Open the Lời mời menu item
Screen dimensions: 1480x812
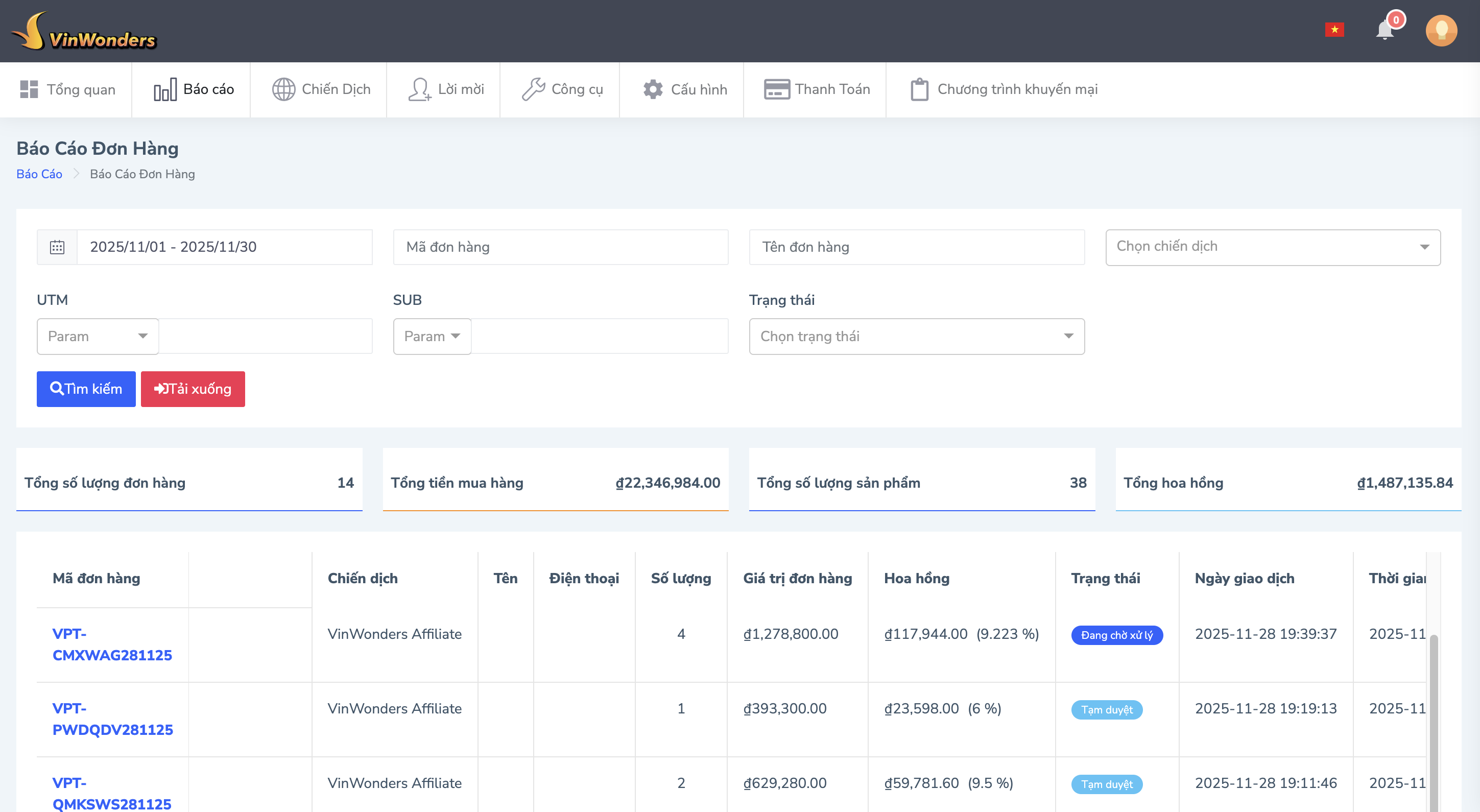(445, 90)
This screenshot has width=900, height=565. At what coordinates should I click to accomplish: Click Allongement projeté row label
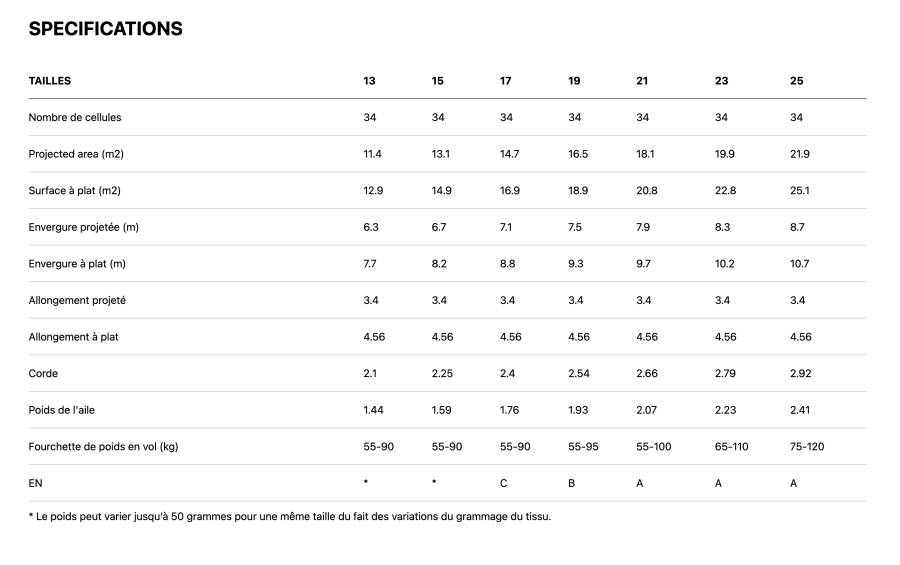77,300
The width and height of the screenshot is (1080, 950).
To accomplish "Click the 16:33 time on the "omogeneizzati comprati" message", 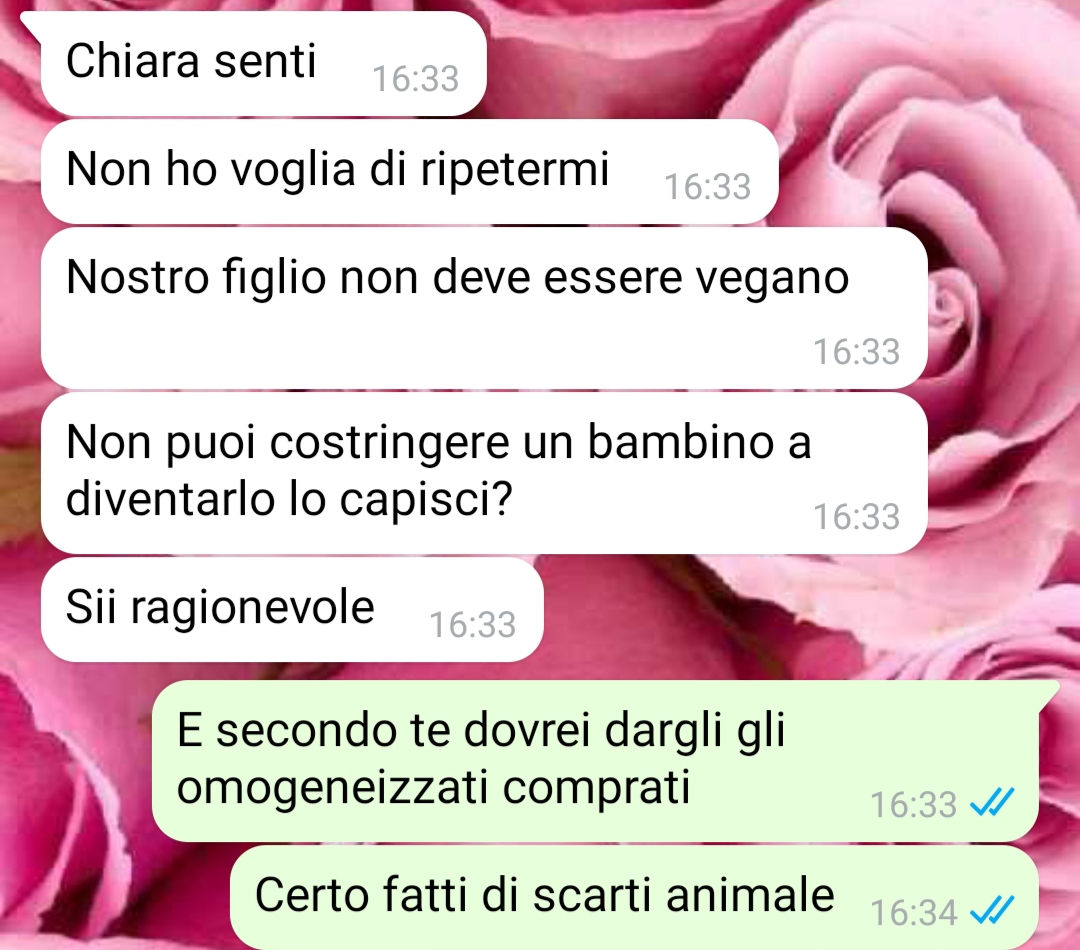I will (x=913, y=804).
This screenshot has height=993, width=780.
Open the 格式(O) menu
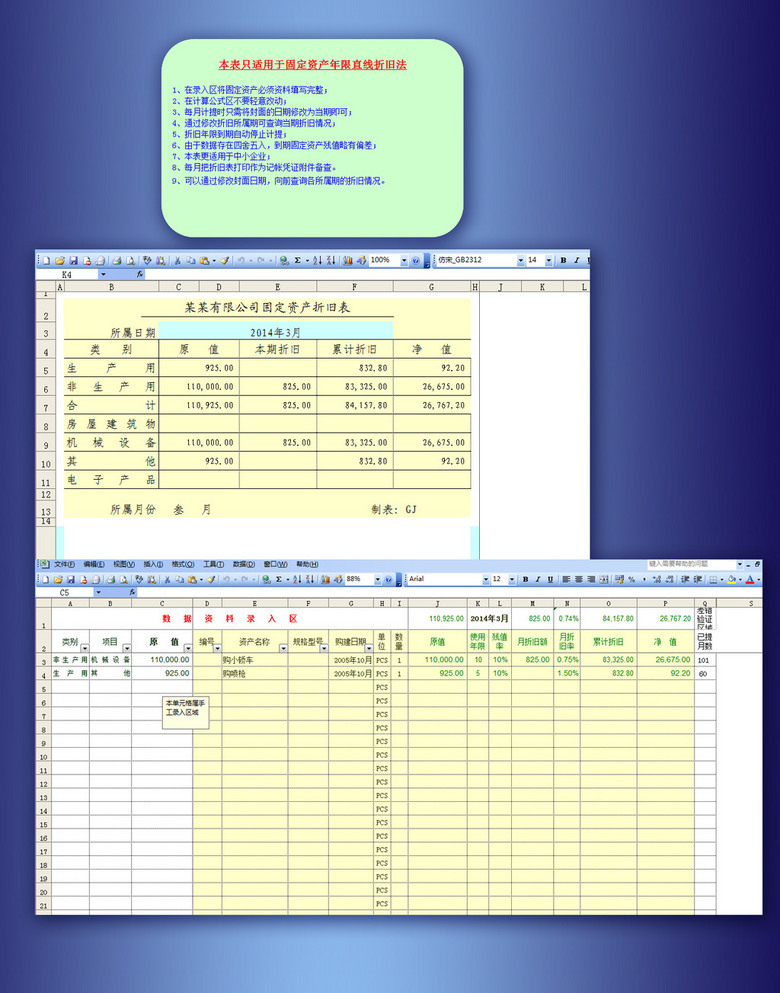tap(182, 564)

Exercise directions → Print the material unchanged, everything from the line containing "This screenshot has height=993, width=780." down to its end, and leave the pictures out.

Solution for this problem →
This screenshot has height=993, width=780.
Open the 格式(O) menu
tap(182, 564)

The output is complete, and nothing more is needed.